Target pointing data:

----

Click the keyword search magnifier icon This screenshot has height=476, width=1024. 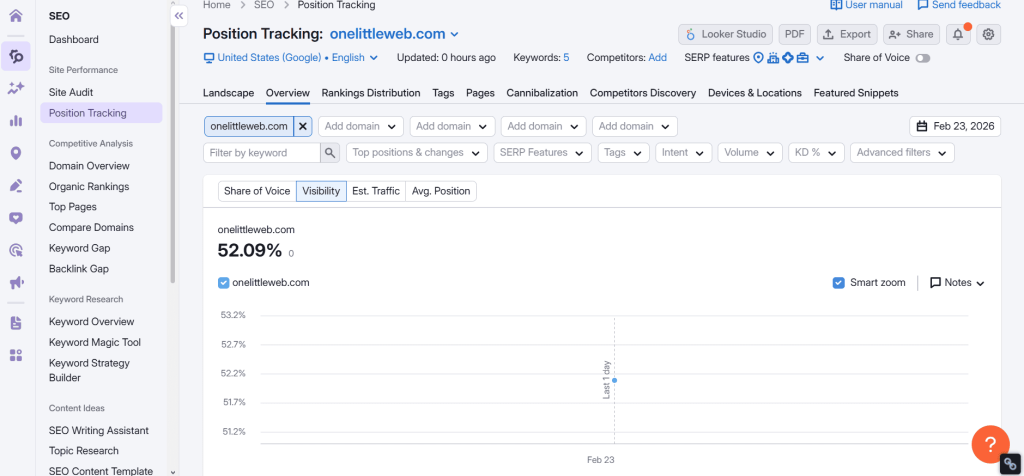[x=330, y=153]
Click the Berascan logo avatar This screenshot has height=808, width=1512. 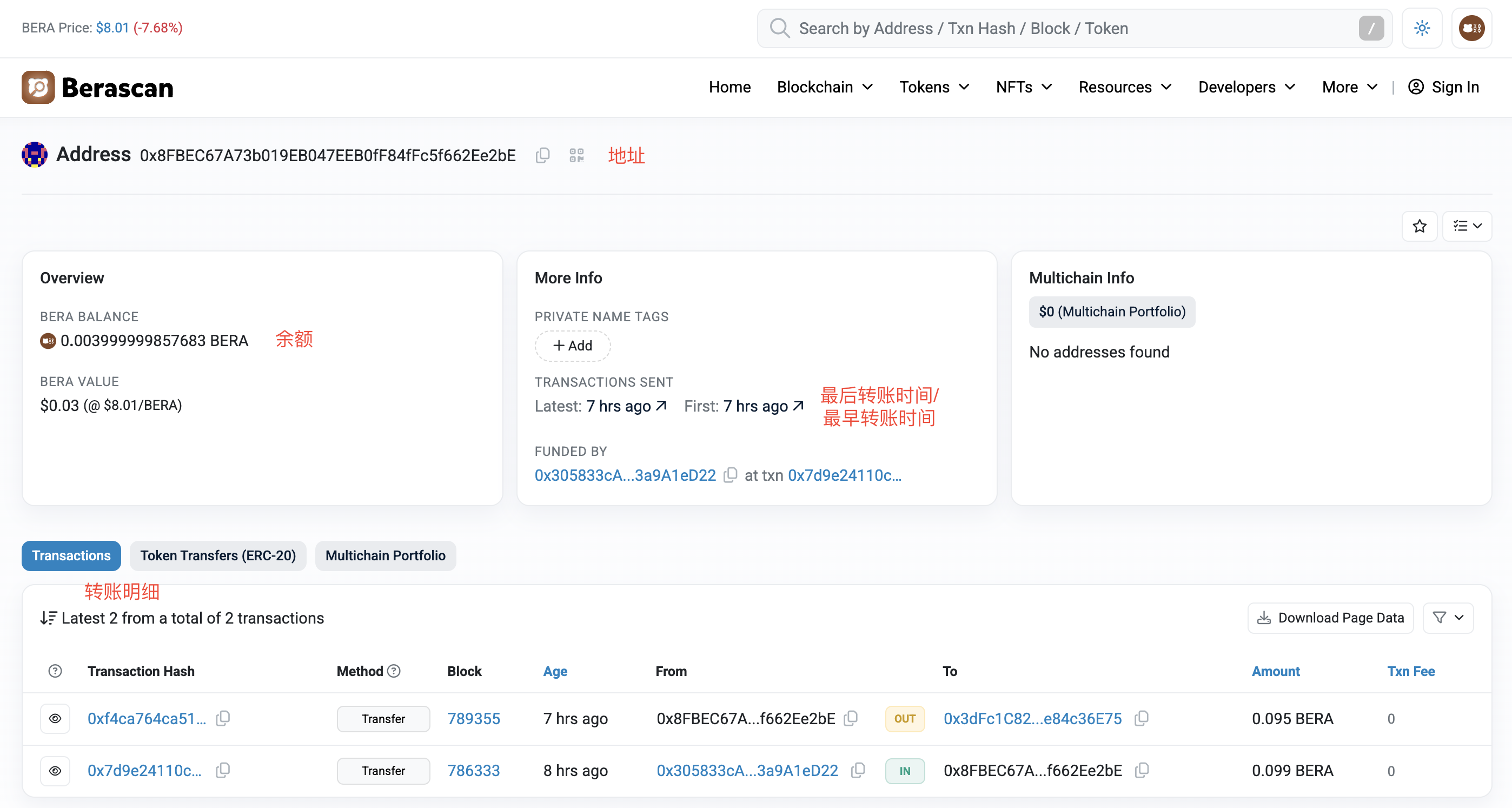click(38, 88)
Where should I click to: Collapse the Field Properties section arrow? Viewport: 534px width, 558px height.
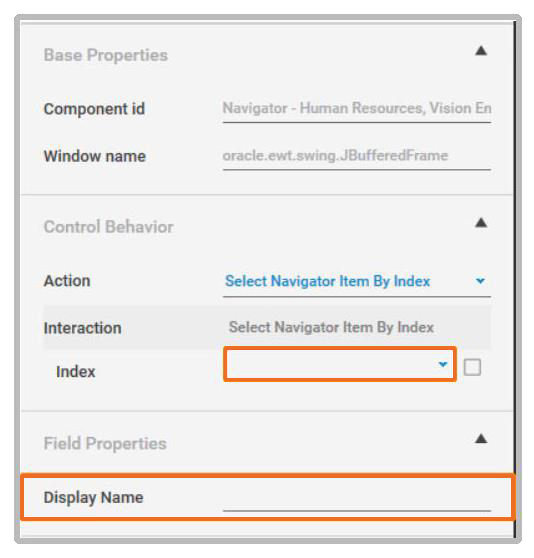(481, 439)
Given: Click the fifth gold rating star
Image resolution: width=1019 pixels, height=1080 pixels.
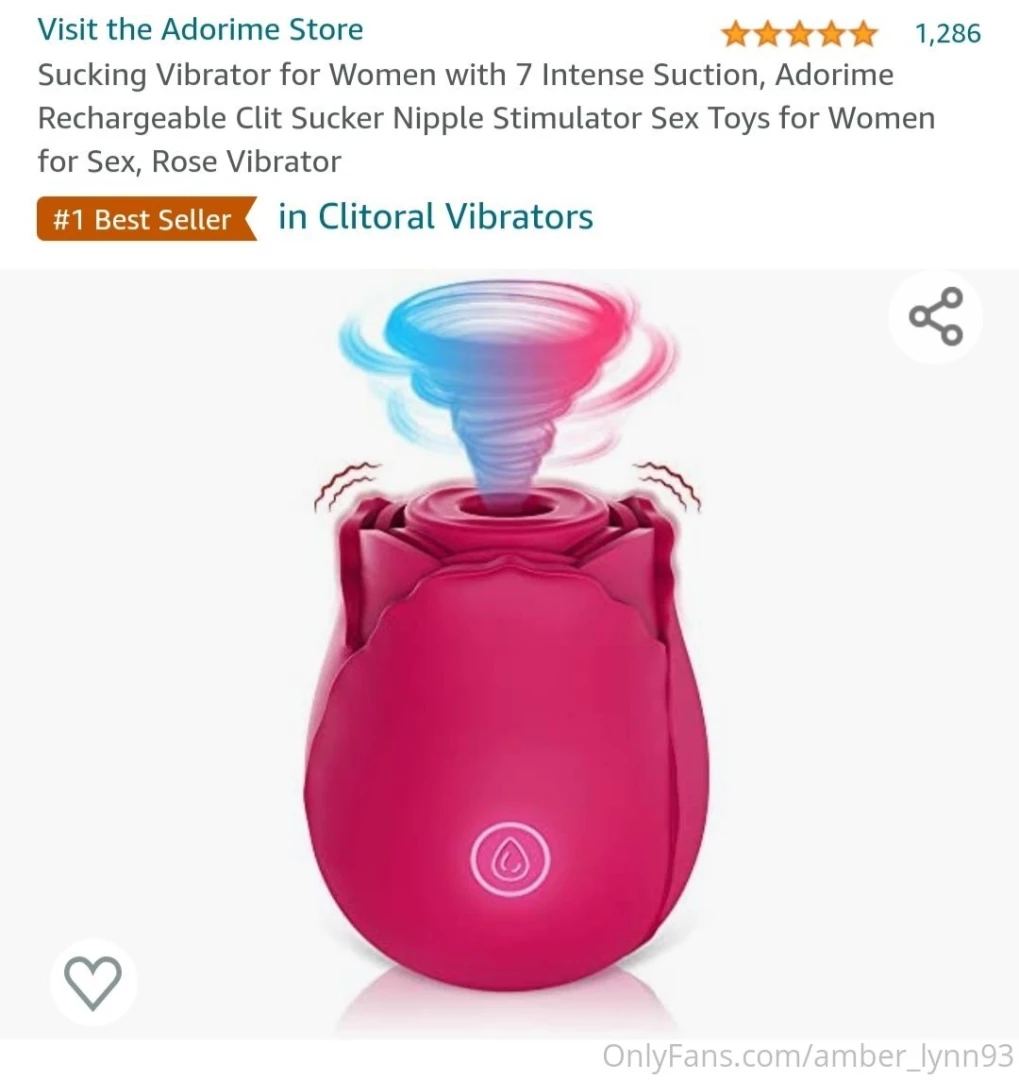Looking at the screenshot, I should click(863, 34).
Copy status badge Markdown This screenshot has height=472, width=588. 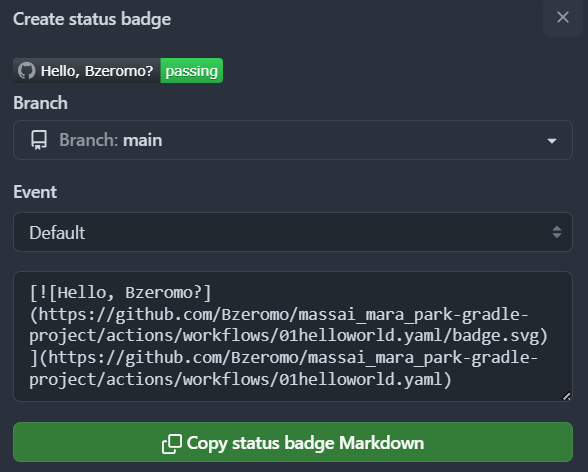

----

# Do this
Switch "gold" to "silver" in the listing lines running from the one that contains "Where should I" through the end of the listing, inclusive, changing nothing else. Please write out only those lines, leaving the pictures out.

# Complete output
Where should I click to: Collapse the Field Properties section arrow? Viewport: 534px width, 558px height.
(481, 439)
Given: Click the fifth silver rating star
Image resolution: width=1019 pixels, height=1080 pixels.
Looking at the screenshot, I should click(863, 34).
Copy status badge Markdown This screenshot has height=472, width=588. 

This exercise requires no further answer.